Die Feuerprobe hat Michael Laudrup als Trainer von Real Mallorca mit Bravour bestanden. Zum Auftakt holte sein Team ein 0:0 gegen den Rekordmeister und Meisterschaftsanwärter Real Madrid. Michael Laudrup ist ein Weltenbummler in Sachen Fußball. Als Profi spielte er in Italien, Spanien und in Japan. Als Trainer saß er unter anderem bei Spartak Moskau auf der Bank. Mit Real Mallorca, einem Team im Umbruch, hat der 46-Jährige nur ein Saisonziel: den Klassenerhalt so früh wie möglich zu sichern. Vor dem zweiten Liga­spiel am Sonntag bei Sporting ­Gijón empfing Laudrup die MZ am Montag in Son Bibiloni, dem Trainingszentrum von Real Mallorca vor den Toren Palmas.

Wie schätzen Sie den Punkt­gewinn gegen Real Madrid ein?

Das war ein schöner Erfolg, ich habe meine Mannschaft auch dafür gelobt. Aber der eigentliche Ligastart findet für uns am kommenden Sonntag in Gijón statt. Gijón, San Sebastián, Osasuna, Levante – das sind die Rivalen, an denen wir uns messen müssen. Madrid, Barcelona, Valencia sind eine Klasse für sich, wenngleich wir auch gegen die Großen punkten können, wie man gesehen hat.

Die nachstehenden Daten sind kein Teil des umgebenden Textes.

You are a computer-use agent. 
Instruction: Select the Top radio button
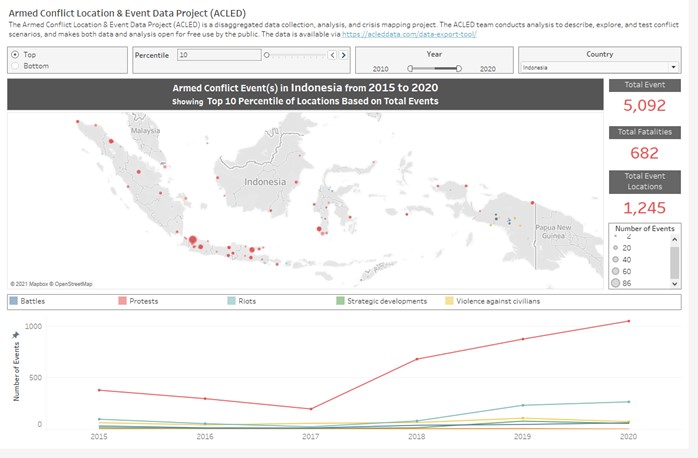point(14,54)
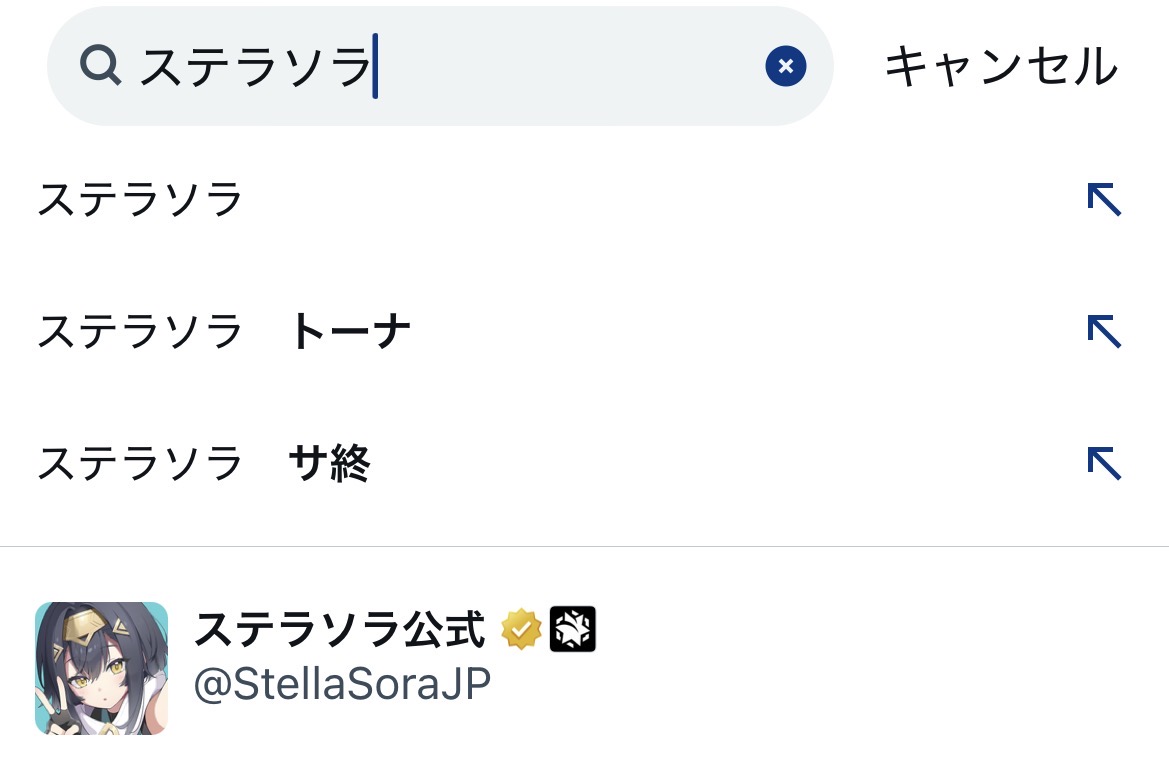Tap the arrow beside ステラソラ サ終
This screenshot has width=1169, height=773.
pyautogui.click(x=1104, y=463)
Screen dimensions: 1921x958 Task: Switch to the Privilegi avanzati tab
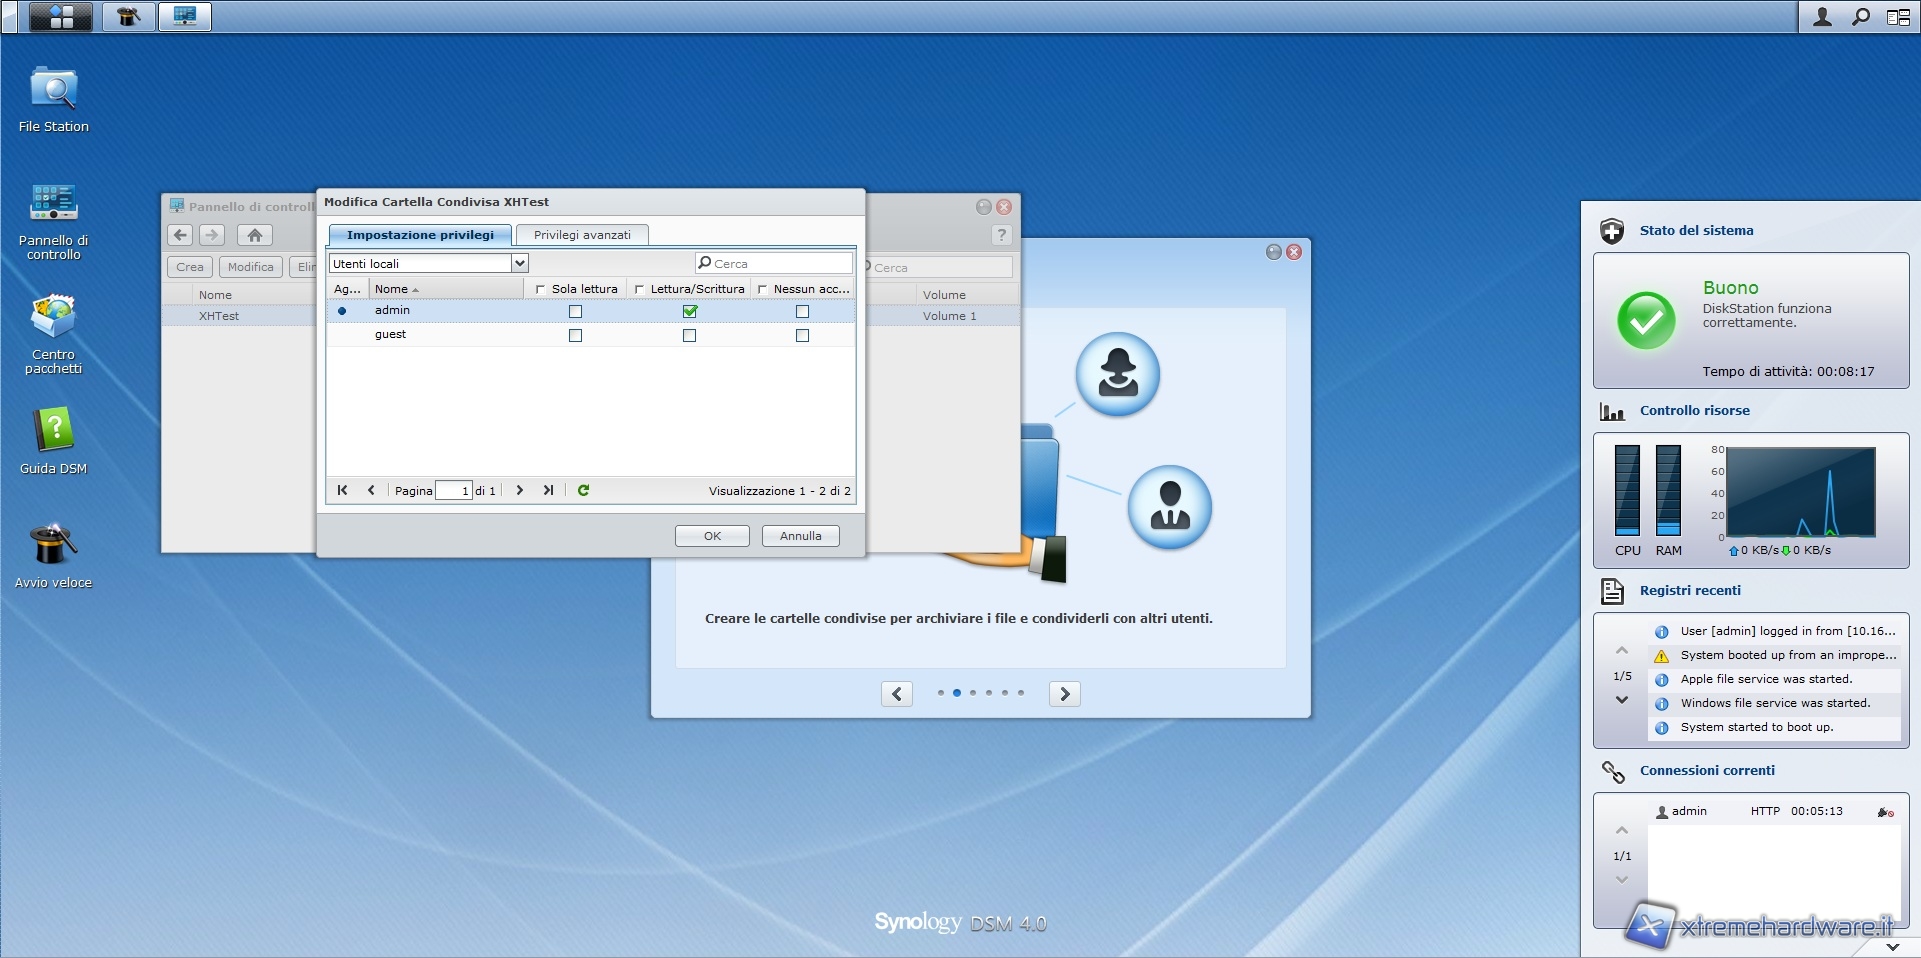pos(582,235)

Bei Real Madrid und Real Mallorca sind in diesem Jahr die Trainer die Stars.

Nein, ich möchte nicht als ein Star angesehen und bezeichnet werden, auch wenn ich vielleicht als Spieler einige Erfolge hatte und bei beiden großen Clubs in Spa­nien gespielt habe. Der Begriff Star ist für mich negativ besetzt.

Warum?

Man stellt sich da Menschen vor, die über allem schweben und die Bodenhaftung verloren haben. Oder Schauspieler, die sich isolieren, vielleicht um sich selbst zu schützen. Ich glaube, meine Spieler und ich sind bodenständig geblieben und ziemlich nah dran an unserem Publikum.

Aber in Dänemark sind Sie ein Star. Zu jedem Spiel reisen eine Handvoll Reporter aus Ihrer Heimat an.

Wir sind eben ein kleines Volk, das nicht viele Personen hervor­gebracht hat, deren Namen international bekannt sind. Seit mehr als 20 Jahren, seitdem ich das erste Mal Dänemark verlassen habe, verfolgen mich die dänischen Journalisten. Ich finde das positiv und kann auch verstehen, dass meine Landsleute wissen wollen, was ich so mache.

In der Gehaltsrangliste unter den Trainern in der Primera División sind Sie mit einem Gehalt von 600.000 Euro pro Jahr auf einem Abstiegsplatz.

Und wenn schon. Kann sein, dass andere mehr verdienen. Aber wenn ich mich darüber beklagen würde, wäre das vermessen angesichts der Tatsache, dass viele Menschen im Monat 1.000 Euro nach Hause bringen. Man muss immer die Relationen sehen. Ich glaube, im Fußballgeschäft darf sich niemand beklagen.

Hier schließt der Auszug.